A new species of Amentotaxus (Taxaceae) from China, Vietnam, and Laos
expand article infoLian-Ming Gao, Shao-Lin Tan§, Gui-Liang Zhang|, Philip Thomas
‡ Kunming Institute of Botany, Chinese Academy of Sciences, Kunming, China
§ University of Chinese Academy of Sciences, Kunming, China
| Hekou Branch of Administration Bureau of Daweishan National Nature Reserve, Hekou, China
¶ Royal Botanic Garden Edinburgh, Edinburgh, United Kingdom
Open Access


A new species Amentotaxus hekouensis L.M. Gao is described as new to science from Hekou, Yunnan of China, Lao Cai of Vietnam and Xiang Khouang of Laos. The new species is similar to A. argotaenia (Hance) Pilg. in linear or linear-lanceolate leaves, stomatal bands white and microsporophylls 6–8, each with 4–6 pollen sacs, but differs from the latter by its larger leaf size with 8–12.5 cm × 0.9–1.4 cm (vs. 2–11 cm × 0.5–1.1 cm in A. argotaenia), long acuminate leaf apex (vs. rounded to sharply triangular in A. argotaenia), stomatal bands with 25–30 rows (vs. 15–25 rows in A. argotaenia), stomatal bands equal to or slightly narrower than marginal bands (vs. narrower than marginal bands in A. argotaenia); pollen-cone racemes borne 1–2 (vs. 2–4 (10) in A. argotaenia), cones in 12–16 pairs (vs. ca. 12 pairs in A. argotaenia). Its distinctive nature has also been confirmed through DNA barcoding analysis of this genus. The new species is provisionally assessed as endangered (EN) due to its restricted distribution, small population size and the prevalence of habitat destruction within its range.
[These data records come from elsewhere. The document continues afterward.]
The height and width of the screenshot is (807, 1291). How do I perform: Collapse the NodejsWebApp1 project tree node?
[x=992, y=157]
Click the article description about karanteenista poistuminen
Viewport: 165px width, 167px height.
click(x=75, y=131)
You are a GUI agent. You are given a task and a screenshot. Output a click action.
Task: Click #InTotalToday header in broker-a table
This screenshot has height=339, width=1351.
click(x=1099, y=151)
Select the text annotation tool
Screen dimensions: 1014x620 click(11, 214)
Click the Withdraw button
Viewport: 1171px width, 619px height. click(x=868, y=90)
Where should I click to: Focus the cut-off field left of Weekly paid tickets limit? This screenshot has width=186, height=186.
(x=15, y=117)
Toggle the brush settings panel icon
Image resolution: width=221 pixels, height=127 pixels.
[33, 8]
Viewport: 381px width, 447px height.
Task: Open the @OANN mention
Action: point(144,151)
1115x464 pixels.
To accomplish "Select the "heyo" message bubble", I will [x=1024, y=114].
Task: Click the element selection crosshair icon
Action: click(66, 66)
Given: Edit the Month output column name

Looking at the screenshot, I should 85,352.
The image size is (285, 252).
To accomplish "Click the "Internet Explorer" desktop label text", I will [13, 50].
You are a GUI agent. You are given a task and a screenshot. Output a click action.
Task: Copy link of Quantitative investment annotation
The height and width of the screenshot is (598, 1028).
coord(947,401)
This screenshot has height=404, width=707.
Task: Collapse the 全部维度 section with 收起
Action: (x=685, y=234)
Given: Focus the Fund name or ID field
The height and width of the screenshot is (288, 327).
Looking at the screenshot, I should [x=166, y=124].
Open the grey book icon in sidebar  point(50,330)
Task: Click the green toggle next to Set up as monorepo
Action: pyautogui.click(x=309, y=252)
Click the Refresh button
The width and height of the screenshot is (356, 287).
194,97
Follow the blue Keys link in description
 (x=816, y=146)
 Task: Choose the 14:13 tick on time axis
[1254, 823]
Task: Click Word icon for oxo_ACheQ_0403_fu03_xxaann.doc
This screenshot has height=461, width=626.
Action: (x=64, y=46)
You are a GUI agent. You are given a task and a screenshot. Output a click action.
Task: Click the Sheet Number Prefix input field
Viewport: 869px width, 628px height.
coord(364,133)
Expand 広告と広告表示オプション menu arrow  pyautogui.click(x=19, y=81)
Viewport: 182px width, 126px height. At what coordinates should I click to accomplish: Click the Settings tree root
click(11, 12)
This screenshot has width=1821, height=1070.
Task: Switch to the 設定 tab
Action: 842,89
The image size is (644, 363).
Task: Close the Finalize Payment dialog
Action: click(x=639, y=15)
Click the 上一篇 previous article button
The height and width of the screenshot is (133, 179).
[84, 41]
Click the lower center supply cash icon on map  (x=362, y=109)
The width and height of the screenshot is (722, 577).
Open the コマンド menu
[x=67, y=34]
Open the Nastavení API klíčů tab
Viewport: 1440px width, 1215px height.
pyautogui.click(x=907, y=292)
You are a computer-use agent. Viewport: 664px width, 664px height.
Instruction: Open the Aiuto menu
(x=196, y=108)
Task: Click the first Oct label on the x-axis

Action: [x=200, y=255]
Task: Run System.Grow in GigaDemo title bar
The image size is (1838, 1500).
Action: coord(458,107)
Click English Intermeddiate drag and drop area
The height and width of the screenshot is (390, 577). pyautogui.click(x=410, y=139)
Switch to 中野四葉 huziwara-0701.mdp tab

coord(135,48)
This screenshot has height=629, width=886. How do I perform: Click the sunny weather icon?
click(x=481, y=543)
Amentotaxus hekouensis, New species, Endangered species, DNA barcoding, China


Amentotaxus Pilg. (Taxaceae), comprising of five or six species, is confined to southern China (including Taiwan), small areas of the eastern Himalayas and parts of Indo-China (Farjon 2010). All species of Amentotaxus are currently assessed as threatened at either national or global level (Wang and Xie 2004; IUCN 2016a). They usually occur in the understorey of moist submontane and montane semi-deciduous or evergreen forests (Gao et al. 2017). Amentotaxus argotaenia Pilg. is the most widespread species in this genus, recorded from most provinces of southern China as well as several areas of Vietnam and Laos (Fu et al. 1999; Farjon 2010; Nguyen et al. 2004; Averyanov et al. 2014). Amentotaxus yunnanensis H.L. Li is generally confined to the evergreen forests in the karst formation of southeast Yunnan, southwest Guizhou and adjacent areas of Vietnam and Laos (Fu et al. 1999; Farjon 2010; Averyanov et al. 2014). In 1996, A. hatuyenensis T.H. Nguyen was described from a single locality in Hagiang Province, northern Vietnam (Nguyen and Vidal 1996), but it is now regarded as a synonym of A. yunnanensis, based on morphological and molecular data (Phan et al. 2014; Gao et al. 2017). The remaining accepted species are restricted to Taiwan of China, eastern Himalayas and central Vietnam.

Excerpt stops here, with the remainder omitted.